PeterMcCluskey comments on Predictions for shard theory mechanistic interpretability results

PeterMcCluskey 8 Mar 2023 3:45 UTC
3 points
0
I’ll guess on a few of them:

~Halfway through the network (the first residual add of Impala block 2; see diagram here), linear probes achieve >70% accuracy for recovering cheese-position in Cartesian coordinates: (80%)

We will conclude that the policy contains at least two sub-policies in “combination”, one of which roughly pursues cheese; the other, the top-right corner: (60%)

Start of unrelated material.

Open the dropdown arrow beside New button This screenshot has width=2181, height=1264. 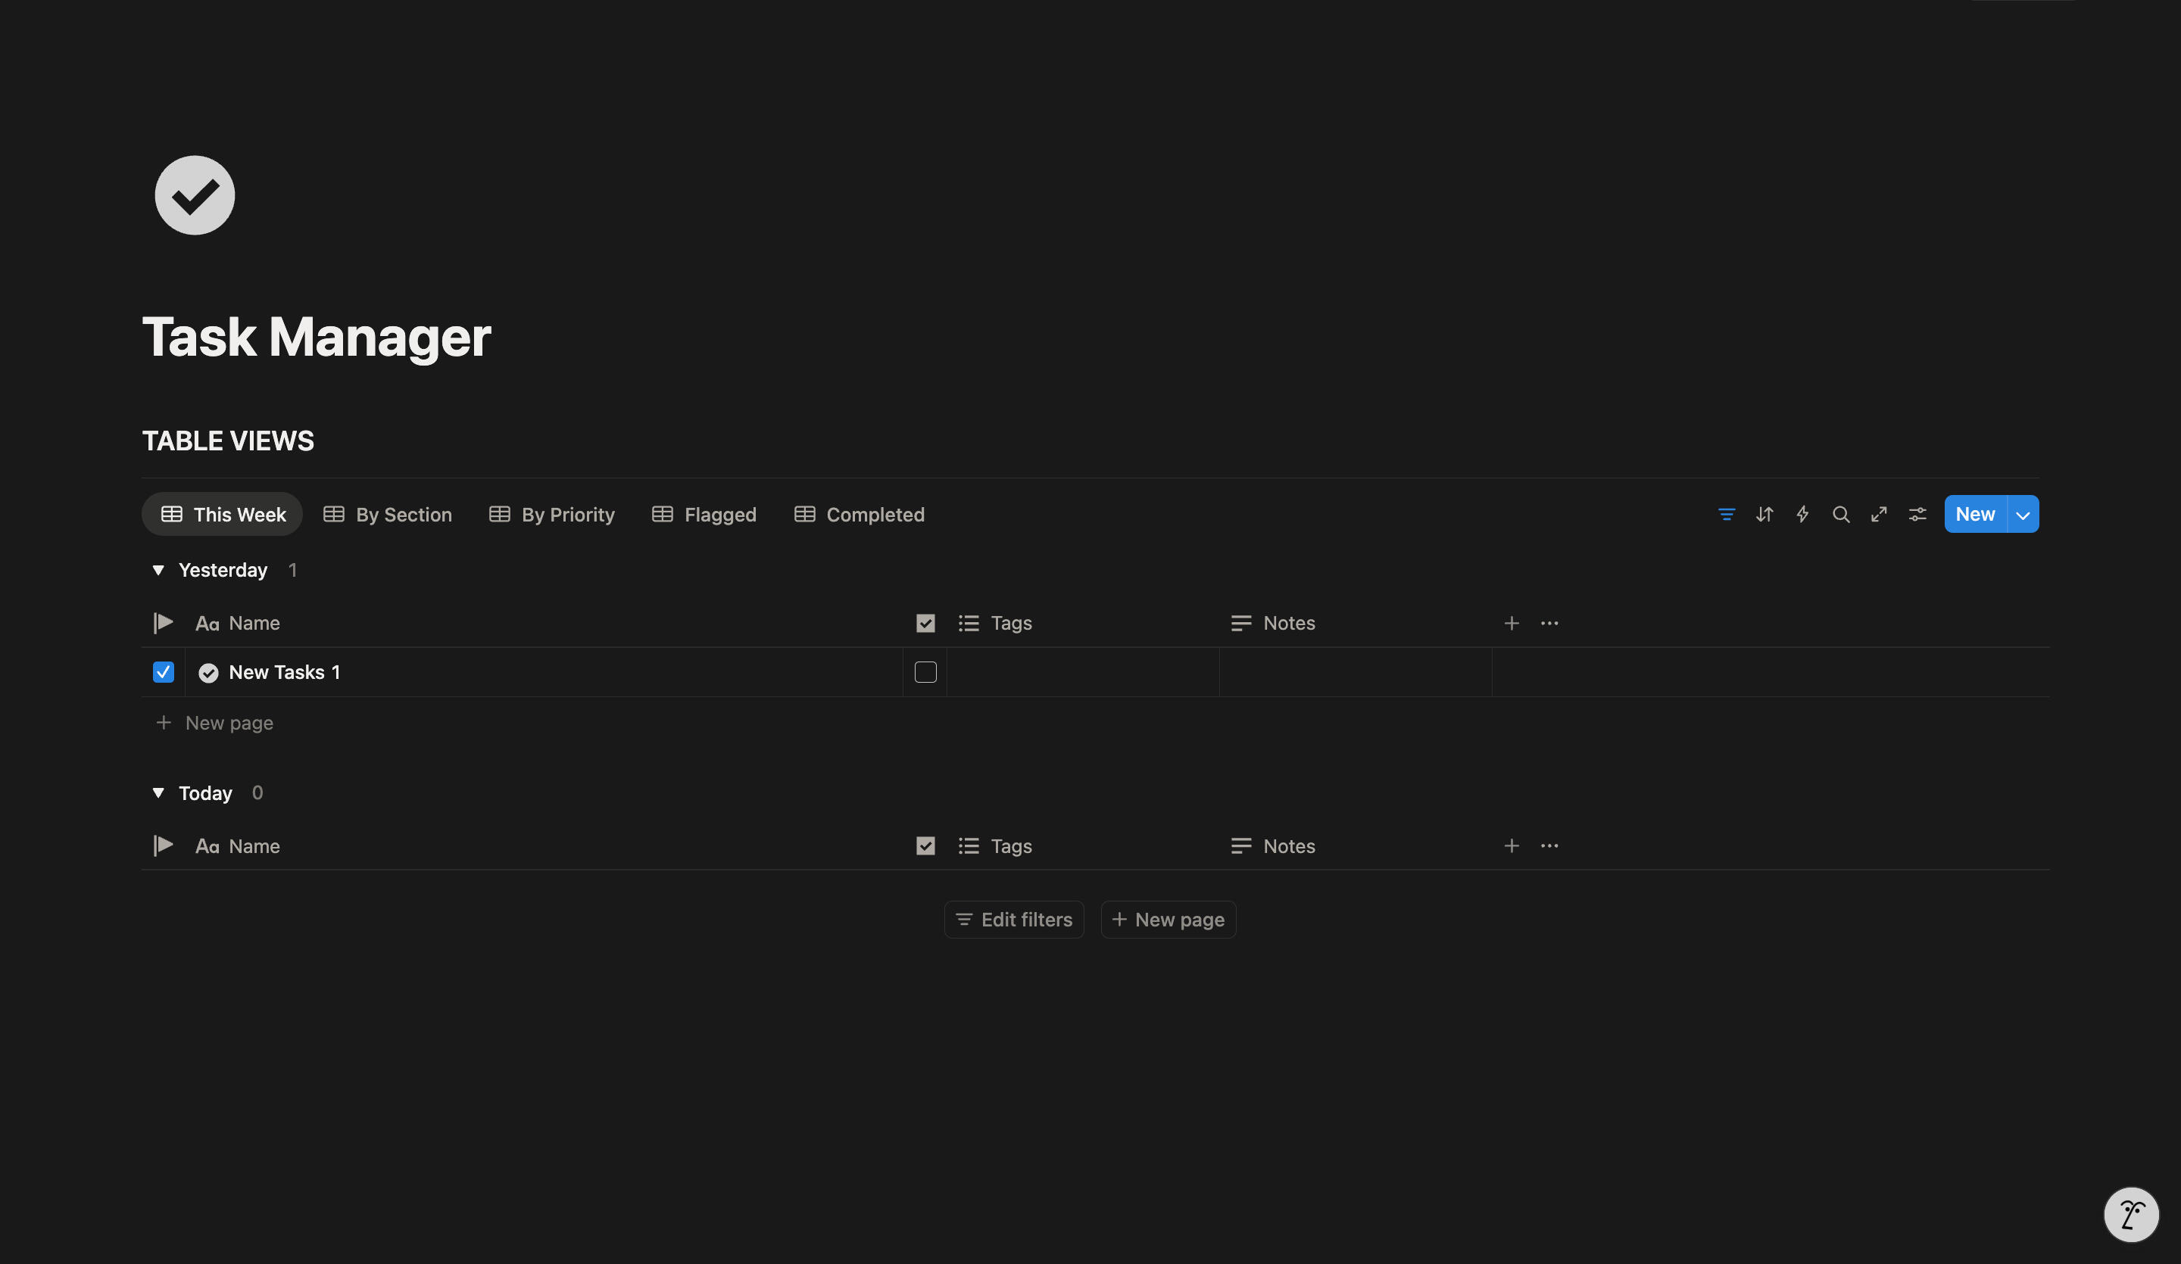click(2023, 515)
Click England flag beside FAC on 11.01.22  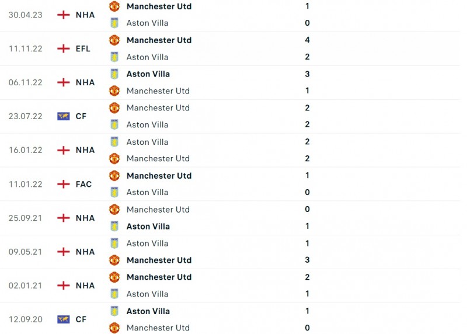(x=63, y=184)
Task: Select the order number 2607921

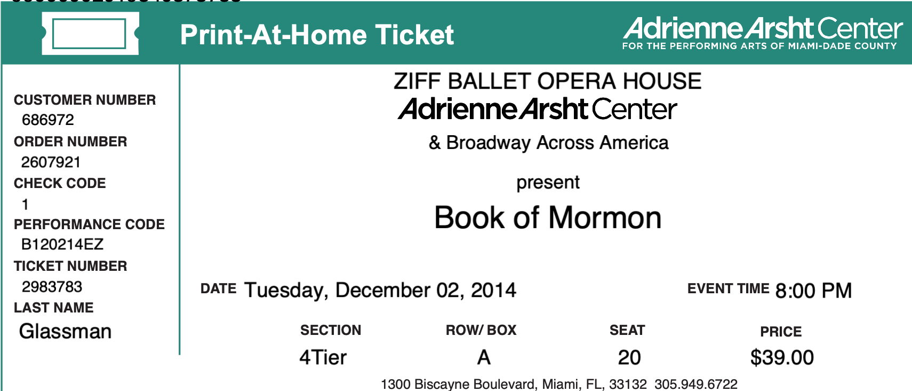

In at least 75% of randomly generated mazes, we can easily edit the network to navigate to a range of maze destinations (e.g. coordinate x=4, y=7), by hand-editing at most X% of activations, for X=
```
    .01 (15%)

    .1 (30%)

    1 (50%)

    10 (70%)
```
Other questions
```
At least some decision-steering influences are stored in an obviously interpretable manner (e.g. a positive activation representing where the agent is “trying” to go in this maze, such that changing the activation changes where the agent goes): (70%)

This network’s shards/policy influences are roughly disjoint from the rest of agent capabilities. EG you can edit/train what the agent’s trying to do (e.g. go to maze location A) without affecting its general maze-solving abilities: (30%)
```